Ни князя, ни княгини, ни княжны и её брата в первые минуты никто не мог найти. Лишь войдя в свой дом, подъесаул Похитайло звериным чутьём почувствовал присутствие в нем чужого человека. Он, осторожно крадучись, прошёлся по всем многочисленным своим комнатам и в дальней, холодной, увидел следующую картину: в углу сидела на корточках голая, бьющаяся в истерике княжна с браунингом в руках, которую трясло в жутком ознобе, а рядом, на деревянных нарах, растянулся сластолюбец могучий комиссар Манжола в кожане с залитым кровью лицом и с выскочившими из простреленной головы мозгами. У двери, ничком уткнувшись, лежал красноармеец Филькин, осклабившийся в ещё не набравшей расцвета улыбке, с невысказанными льстивыми словами для комиссара Манжолы. В свете чадящей свечи всё выглядело несколько жутковато.
Похитайло кое-как приодел княжну, рассказал о взятии казаками станицы и о том, что она теперь совсем свободна и может идти к своим родителям, которые наверняка ждут её.

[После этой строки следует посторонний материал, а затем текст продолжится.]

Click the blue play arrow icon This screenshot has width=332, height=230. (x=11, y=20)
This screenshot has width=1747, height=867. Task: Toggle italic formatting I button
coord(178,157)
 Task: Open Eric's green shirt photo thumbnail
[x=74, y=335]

Княжна ещё долгое время не могла прийти в себя. Ей то мерещился отвратительный, гнусный и грязный мужик в кожанке, предлагавший скорую, «собачью» любовь, то она с неслыханно обострённым чувством ужасного кошмара, обрушившегося на её девичью душу, принималась звать в голос брата Михаила. Дарья места себе не находила. Разве могла княжна вообразить себе, что отец её пожелал разделить участь своей жены, и сгорел вместе с ней в Доме для приезжих? В её воображении рисовалась одна картина их гибели страшнее другой, но то, что случилось, превзошло все ожидания. Подъесаул же Похитайло, никогда не считавший женщин, если быть откровенным, за настоящих людей, поразился волнениям этой молодой девки, как он её называл, зная уже о гибели её родителей и боясь растревожить ещё сильнее её сердце, лишь вздыхал с тоскою. Насколько неожиданно и быстро он переходил к жестокости, настолько, как ни странно, ему были свойственны сентиментальность и чувствительность. Он проникся горем княжны, подошёл к ней, стал гладить её по голове и словно маленького ребёночка уговаривать: не плакать. Затем они вместе направились к ещё чадящему дымом Дому для приезжих. И по дороге к нему у Дарьи оборвалось в сердце. Княжна в какую-то секунду прозрения всё поняла и с невыразимым ужасом на перекошенном болью лице опустилась медленно на колени, истово молясь и причитая, затем опустила лицо до самой земли и зарыдала во весь голос. Она поняла всем своим существом, что этот Дом для приезжих враги подожгли с одной и единственной целью – избавиться от её отца. Ей не хотелось после осознания этого жить. Все её представления о жизни как о разумной человеческой организации, о мире, в котором преобладают разум, воля бога, совесть и честь, – всё оказалось перечёркнутым за прошедший день, на всём лежало клеймо смерти и мерзости.
Светлый божий мир опрокинулся, ввергая её молодую и ещё неопытную душу в пучину хаоса, и впервые в жизни она поняла, что лучшего, нежели смерть, ей желать нечего.